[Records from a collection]
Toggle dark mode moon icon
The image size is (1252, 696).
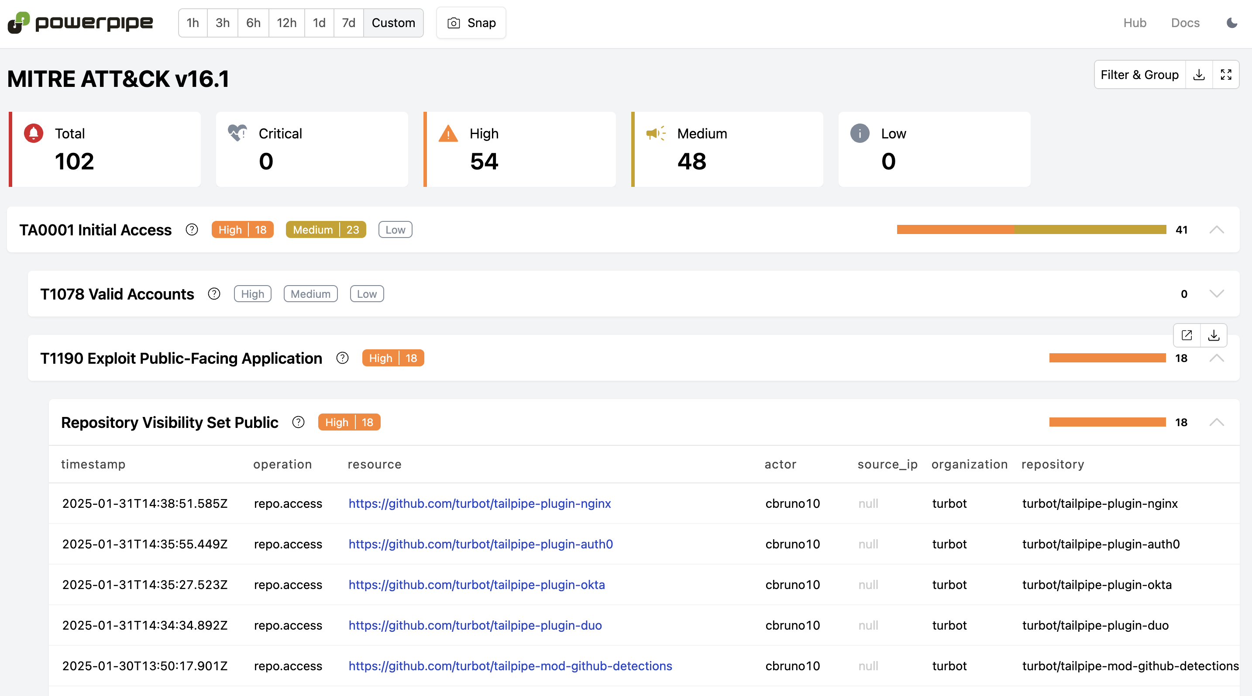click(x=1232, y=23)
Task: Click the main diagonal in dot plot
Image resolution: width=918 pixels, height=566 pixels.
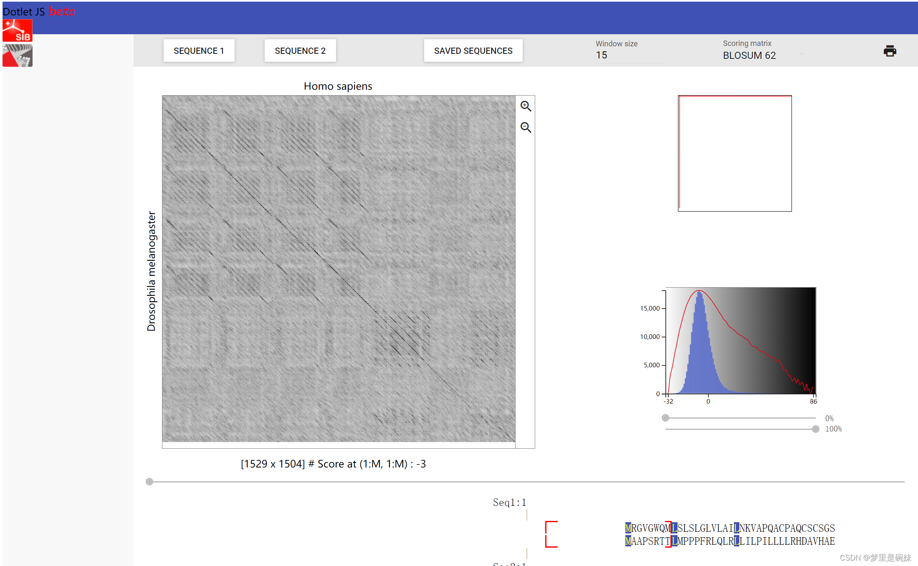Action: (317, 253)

• How to complete this task: This exercise calls for the records to be given again exactly, without the images.

• Task response:
Toggle dark mode moon icon
The image size is (1252, 696).
click(x=1232, y=23)
Task: Click the main diagonal in dot plot
Image resolution: width=918 pixels, height=566 pixels.
Action: (317, 253)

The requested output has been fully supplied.